Esta semana se difundieron los datos del mercado laboral correspondientes al segundo trimestre, que mostraron un aumento moderado de la desocupación, que se ubicó en 7,9% tras subir 0,3 puntos porcentuales. Pero lo más relevante para el debate económico fue la aceleración en la incorporación al mercado laboral registrado, junto con avances de la informalidad y del cuentapropismo en negro. En ese contexto, se discute con mayor intensidad cómo avanza una economía con marcadas desigualdades, especialmente para elempleo asalariado.
En ese marco, analistas privados apuntan a los costos que implica la transición entre modalidades laborales, así como a lo que se pierde cuando un trabajador formal cae en la informalidad. Para intentar cuantificar ese impacto, la consultora C-P elaboró una matriz que analiza los ingresos reales de un trabajador que cambia de modalidad laboral. El estudio se basó en 8 paneles de la Encuesta Permanente de Hogares (EPH) del INDEC, correspondientes a periodos entre 2023 y 2025, y rastreó a personas de 18 a 65 años, comparando su ocupación principal y su remuneración mensual a lo largo de esas ventanas.
Resultados destacados
- La caída más pronunciada se produjo entre quienes terminaron en cuentapropismo: sus ingresos reales promediaron una baja de 27,8%.
- Quienes transitaron desde ese punto hacia un empleo asalariado no registrado también experimentaron pérdida, de 13,9%.

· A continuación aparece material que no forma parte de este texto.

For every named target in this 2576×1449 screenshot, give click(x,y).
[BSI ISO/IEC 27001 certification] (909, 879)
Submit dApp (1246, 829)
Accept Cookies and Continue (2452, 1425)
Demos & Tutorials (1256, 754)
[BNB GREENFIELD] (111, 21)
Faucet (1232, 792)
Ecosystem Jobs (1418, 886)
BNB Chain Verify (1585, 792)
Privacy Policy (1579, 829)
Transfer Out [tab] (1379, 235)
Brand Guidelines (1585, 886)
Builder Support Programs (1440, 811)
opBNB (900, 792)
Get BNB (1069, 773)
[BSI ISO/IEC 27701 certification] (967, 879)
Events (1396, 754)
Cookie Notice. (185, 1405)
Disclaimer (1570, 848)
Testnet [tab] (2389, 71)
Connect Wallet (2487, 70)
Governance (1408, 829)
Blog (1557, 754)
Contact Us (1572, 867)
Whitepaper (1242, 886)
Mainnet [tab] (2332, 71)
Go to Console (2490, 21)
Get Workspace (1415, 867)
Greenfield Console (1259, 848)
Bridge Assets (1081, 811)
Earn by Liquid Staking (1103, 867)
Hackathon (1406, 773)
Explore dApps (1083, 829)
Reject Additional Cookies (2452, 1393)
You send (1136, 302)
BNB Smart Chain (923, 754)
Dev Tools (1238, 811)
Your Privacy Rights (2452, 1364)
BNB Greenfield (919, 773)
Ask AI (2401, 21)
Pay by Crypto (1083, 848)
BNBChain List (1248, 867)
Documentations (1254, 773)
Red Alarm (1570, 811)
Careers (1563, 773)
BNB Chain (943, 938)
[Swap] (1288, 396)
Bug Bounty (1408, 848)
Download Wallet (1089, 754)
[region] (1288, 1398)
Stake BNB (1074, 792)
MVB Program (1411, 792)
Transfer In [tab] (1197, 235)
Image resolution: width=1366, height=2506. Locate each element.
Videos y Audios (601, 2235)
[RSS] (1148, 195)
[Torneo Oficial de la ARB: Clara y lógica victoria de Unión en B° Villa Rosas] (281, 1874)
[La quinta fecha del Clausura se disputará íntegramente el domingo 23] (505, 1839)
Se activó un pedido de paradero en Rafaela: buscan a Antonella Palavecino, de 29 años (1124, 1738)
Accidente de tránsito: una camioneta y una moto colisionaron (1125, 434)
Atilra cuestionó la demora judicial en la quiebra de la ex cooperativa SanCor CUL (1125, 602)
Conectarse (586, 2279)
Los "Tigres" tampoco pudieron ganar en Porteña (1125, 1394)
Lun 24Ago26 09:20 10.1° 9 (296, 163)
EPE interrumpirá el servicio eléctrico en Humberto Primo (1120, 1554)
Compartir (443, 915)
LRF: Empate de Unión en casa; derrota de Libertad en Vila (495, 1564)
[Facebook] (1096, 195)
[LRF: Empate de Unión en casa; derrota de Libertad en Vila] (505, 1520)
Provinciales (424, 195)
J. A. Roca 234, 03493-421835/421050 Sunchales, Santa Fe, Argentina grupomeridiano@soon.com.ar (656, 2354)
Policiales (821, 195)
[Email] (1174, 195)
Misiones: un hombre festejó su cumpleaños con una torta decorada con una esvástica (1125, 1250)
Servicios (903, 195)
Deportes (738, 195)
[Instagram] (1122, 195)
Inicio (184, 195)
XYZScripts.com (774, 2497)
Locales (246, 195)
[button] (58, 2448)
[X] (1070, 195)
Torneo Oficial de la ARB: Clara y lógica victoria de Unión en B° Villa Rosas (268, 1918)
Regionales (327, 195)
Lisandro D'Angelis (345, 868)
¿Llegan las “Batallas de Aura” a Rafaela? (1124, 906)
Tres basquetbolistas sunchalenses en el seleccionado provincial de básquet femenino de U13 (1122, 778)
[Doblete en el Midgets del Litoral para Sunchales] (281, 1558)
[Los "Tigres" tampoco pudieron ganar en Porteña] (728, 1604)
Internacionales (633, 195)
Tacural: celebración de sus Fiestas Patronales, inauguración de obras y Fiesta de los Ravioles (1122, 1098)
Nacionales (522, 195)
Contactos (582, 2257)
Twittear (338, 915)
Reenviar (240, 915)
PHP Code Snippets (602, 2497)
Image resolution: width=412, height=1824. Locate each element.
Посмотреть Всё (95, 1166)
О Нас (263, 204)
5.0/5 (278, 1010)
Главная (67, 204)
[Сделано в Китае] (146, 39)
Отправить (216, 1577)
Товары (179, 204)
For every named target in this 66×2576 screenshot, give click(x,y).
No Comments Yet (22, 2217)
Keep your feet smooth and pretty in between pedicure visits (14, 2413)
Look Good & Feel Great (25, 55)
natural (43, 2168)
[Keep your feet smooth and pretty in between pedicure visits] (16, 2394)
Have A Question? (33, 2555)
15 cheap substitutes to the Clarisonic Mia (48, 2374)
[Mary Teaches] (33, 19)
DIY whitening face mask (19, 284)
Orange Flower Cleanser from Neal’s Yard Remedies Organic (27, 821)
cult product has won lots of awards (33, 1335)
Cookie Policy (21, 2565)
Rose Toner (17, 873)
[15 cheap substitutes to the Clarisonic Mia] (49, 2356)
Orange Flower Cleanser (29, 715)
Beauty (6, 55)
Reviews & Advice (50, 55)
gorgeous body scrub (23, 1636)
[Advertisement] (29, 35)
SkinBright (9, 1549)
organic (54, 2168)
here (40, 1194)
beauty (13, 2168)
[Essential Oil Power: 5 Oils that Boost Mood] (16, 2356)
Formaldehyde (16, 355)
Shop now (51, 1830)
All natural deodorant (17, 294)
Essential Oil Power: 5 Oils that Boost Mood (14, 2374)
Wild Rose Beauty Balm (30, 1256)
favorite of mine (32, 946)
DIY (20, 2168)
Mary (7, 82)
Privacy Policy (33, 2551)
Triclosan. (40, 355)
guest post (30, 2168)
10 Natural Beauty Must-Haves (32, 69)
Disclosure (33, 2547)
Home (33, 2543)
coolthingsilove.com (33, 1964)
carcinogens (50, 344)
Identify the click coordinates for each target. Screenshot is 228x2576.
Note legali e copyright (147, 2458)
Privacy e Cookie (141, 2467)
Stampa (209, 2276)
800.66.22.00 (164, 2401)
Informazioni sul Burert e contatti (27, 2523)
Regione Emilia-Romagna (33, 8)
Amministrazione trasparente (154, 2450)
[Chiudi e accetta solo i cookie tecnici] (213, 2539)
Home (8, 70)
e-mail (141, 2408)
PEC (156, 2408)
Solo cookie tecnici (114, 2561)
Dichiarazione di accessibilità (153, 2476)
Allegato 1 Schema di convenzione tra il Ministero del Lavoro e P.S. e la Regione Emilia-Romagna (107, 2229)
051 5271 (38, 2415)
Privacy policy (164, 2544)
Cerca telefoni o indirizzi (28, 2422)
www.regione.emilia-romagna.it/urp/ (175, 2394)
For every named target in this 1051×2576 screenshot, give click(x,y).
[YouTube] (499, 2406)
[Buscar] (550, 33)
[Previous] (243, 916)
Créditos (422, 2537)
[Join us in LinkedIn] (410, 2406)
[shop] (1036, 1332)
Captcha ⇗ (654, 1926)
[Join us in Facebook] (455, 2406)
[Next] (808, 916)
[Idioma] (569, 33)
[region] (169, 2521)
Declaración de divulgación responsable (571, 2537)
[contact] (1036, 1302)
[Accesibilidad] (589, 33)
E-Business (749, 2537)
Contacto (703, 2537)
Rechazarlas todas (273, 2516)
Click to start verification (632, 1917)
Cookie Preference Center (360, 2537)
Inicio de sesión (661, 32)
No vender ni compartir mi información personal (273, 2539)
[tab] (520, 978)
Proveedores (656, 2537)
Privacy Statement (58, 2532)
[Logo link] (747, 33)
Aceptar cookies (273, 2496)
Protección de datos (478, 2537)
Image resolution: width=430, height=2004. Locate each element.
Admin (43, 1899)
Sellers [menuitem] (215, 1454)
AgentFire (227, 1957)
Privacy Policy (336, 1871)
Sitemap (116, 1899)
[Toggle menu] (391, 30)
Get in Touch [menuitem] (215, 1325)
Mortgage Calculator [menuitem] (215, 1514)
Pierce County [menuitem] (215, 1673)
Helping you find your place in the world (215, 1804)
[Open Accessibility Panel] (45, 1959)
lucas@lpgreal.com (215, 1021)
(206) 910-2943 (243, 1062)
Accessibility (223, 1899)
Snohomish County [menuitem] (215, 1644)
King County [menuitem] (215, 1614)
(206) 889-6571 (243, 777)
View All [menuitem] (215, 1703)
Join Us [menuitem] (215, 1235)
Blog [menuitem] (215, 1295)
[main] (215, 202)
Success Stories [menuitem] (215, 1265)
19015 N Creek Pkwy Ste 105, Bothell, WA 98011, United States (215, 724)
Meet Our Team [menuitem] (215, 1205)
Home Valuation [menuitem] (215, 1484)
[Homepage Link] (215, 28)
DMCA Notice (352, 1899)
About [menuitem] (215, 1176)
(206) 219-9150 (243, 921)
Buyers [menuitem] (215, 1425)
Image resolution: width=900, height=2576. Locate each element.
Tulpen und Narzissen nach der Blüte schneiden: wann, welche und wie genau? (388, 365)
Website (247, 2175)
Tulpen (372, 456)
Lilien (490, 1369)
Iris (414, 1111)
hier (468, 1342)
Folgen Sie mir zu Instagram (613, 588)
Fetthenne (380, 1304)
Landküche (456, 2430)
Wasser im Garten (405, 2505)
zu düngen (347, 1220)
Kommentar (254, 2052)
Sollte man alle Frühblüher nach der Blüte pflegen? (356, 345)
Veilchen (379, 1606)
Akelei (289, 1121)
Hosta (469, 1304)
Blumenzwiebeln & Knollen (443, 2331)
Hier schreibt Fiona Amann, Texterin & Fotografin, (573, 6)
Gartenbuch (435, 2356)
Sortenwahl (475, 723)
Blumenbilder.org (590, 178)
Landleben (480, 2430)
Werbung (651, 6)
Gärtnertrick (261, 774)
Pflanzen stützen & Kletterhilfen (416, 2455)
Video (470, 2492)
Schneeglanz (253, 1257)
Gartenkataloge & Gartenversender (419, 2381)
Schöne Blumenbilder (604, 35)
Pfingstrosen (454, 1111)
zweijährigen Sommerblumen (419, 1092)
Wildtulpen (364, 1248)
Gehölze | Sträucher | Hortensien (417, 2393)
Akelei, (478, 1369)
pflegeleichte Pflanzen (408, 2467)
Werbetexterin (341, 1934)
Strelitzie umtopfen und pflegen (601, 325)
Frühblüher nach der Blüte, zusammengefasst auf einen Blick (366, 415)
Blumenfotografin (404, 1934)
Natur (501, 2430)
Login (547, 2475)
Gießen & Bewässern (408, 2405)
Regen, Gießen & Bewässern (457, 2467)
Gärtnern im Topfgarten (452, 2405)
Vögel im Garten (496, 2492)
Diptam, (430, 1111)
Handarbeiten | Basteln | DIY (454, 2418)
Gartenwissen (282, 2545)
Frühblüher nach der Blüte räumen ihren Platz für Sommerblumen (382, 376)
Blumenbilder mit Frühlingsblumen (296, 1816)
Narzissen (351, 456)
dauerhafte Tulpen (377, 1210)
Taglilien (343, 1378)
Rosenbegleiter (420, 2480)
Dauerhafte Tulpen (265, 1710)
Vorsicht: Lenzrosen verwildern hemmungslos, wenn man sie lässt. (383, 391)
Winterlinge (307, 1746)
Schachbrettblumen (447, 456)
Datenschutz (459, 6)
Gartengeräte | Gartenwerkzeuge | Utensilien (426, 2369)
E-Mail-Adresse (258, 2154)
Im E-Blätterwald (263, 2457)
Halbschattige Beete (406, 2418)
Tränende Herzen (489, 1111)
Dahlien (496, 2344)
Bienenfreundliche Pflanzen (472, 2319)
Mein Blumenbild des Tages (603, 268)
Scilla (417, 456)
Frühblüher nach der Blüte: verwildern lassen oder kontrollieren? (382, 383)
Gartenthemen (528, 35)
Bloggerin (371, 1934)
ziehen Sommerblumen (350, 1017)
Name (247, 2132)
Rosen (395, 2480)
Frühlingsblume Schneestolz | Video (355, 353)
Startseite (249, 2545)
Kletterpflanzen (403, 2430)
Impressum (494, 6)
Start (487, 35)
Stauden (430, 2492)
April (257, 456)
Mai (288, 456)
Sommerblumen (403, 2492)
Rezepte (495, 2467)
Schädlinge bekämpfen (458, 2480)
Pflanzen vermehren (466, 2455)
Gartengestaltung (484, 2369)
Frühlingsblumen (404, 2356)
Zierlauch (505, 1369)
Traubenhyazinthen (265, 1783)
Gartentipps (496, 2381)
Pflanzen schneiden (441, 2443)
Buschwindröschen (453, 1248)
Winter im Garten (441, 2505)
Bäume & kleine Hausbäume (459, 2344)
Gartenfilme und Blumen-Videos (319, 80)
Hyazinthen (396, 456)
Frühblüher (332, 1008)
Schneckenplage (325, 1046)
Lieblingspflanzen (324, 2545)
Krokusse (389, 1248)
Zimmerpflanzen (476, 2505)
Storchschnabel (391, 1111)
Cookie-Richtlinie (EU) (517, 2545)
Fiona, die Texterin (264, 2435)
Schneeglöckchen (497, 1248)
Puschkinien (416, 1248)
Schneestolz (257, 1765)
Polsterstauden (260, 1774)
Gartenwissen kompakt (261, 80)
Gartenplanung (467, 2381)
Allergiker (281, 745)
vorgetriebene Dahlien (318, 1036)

- Mantener un puesto en el sector privado registrado implicó una mejora promedio de 2% en el ingreso real. Por el contrario, todas las salidas desde esa categoría terminaron en pérdidas: ir hacia cuentapropismo mostró una caída de 27,8%, pasar a empleo no registrado, 13,9%, y moverse al sector público, 5,4%.
Por el lado inverso, el estudio mostró resultados distintos cuando se analiza el trayecto opuesto.
- Quienes eran cuentapropistas y, un año después, obtuvieron un empleo privado registrado vieron crecer sus ingresos reales en 34,3%.
- También se observó un aumento significativo entre quienes pasaron de un empleo no registrado al sector privado formal, con una subida de 31,6%.
El informe subraya que la magnitud de las variaciones depende de la dirección de la migración entre modalidades. La brecha entre ambas trayectorias es notable, y el análisis puntualiza que el camino desde la informalidad hacia la formalidad tiende a aportar mayores beneficios en ingresos reales en comparación con las caídas asociadas al tránsito en sentido contrario.